_Stored data entries_:
%%
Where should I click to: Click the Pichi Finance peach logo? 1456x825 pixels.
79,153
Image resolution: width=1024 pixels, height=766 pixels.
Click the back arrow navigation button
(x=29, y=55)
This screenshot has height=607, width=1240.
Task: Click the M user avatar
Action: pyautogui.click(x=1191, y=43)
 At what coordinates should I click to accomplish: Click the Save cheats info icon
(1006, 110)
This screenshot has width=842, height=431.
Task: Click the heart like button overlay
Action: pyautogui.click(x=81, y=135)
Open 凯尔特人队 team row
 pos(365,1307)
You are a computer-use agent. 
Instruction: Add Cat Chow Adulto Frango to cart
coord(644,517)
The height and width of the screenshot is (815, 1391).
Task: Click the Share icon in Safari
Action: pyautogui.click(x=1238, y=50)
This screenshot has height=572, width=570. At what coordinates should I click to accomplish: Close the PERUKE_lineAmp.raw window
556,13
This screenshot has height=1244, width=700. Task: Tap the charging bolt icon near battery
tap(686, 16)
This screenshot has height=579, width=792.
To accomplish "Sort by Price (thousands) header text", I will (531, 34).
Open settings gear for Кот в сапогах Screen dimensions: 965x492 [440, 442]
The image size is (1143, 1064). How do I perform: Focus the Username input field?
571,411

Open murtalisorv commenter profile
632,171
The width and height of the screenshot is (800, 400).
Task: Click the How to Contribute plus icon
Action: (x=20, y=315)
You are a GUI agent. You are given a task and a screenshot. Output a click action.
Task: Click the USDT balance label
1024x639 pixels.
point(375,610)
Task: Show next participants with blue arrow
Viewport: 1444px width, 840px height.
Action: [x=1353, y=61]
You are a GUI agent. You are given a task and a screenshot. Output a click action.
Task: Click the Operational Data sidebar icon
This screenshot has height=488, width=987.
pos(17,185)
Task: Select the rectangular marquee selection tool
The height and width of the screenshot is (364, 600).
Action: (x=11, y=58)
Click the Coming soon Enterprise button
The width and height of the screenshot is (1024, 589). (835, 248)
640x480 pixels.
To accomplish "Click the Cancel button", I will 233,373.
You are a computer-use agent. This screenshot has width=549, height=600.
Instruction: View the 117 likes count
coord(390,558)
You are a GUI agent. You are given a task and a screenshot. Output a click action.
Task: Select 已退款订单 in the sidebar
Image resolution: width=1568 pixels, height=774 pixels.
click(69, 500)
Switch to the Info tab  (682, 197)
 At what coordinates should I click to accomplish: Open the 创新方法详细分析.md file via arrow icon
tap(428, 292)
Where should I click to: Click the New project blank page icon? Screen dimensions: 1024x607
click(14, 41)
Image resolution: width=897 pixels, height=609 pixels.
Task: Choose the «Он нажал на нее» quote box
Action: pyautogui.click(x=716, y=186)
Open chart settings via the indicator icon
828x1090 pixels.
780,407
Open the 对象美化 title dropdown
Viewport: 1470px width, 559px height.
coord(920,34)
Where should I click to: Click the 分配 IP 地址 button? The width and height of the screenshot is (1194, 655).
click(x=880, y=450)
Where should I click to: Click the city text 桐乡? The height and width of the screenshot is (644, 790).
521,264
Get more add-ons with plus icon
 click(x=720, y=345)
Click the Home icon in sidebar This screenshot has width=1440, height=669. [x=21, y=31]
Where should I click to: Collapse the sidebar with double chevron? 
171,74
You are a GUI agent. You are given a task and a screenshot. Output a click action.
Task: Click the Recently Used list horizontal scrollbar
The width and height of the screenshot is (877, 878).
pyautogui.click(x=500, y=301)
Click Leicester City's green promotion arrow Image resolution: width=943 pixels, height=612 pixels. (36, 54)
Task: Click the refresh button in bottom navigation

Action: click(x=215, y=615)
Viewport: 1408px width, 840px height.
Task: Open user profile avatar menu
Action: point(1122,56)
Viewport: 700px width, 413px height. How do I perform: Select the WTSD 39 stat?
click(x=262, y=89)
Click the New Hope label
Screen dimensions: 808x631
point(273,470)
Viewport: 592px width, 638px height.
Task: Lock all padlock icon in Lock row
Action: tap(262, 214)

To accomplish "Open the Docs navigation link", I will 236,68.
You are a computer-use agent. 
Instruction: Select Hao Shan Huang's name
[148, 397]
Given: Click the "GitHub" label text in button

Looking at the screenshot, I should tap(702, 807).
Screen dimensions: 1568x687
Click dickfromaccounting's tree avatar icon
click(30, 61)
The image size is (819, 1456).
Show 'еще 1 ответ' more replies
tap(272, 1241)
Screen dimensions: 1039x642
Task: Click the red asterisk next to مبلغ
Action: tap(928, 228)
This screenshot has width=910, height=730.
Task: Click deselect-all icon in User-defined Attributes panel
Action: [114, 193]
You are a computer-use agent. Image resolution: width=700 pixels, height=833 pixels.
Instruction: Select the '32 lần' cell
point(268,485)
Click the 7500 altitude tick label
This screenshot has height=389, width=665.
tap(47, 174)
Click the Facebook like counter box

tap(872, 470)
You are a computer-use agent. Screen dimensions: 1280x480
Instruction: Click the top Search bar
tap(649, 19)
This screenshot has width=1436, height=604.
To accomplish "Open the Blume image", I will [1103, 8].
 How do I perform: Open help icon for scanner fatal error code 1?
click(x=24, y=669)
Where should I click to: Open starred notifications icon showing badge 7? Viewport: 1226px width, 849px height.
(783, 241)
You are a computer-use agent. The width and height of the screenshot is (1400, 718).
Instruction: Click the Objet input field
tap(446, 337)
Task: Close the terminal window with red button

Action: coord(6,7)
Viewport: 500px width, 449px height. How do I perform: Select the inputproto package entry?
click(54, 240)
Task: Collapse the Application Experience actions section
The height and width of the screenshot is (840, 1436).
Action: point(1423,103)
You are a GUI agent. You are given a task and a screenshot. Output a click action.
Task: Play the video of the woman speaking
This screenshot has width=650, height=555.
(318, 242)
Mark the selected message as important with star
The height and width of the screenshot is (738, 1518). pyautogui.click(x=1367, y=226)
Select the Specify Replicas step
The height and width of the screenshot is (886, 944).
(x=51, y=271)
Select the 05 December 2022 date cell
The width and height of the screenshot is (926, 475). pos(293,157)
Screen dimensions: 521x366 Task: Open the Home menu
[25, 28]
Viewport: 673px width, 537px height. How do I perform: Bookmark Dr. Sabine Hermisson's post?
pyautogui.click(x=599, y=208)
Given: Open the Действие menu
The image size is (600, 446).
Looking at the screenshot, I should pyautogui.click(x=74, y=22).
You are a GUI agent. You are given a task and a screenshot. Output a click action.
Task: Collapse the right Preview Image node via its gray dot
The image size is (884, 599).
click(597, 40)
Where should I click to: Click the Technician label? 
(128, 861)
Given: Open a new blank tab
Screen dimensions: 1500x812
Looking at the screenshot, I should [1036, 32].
%%
_Aim of the task_:
Set down the lines above exactly as written. Begin at the line containing "Given: Open the Действие menu" and stop after the last line.

_Result_:
Given: Open the Действие menu
The image size is (600, 446).
Looking at the screenshot, I should pyautogui.click(x=74, y=22).
You are a GUI agent. You are given a task and a screenshot. Output a click action.
Task: Collapse the right Preview Image node via its gray dot
The image size is (884, 599).
click(597, 40)
Where should I click to: Click the Technician label? 
(128, 861)
Given: Open a new blank tab
Screen dimensions: 1500x812
Looking at the screenshot, I should [1036, 32].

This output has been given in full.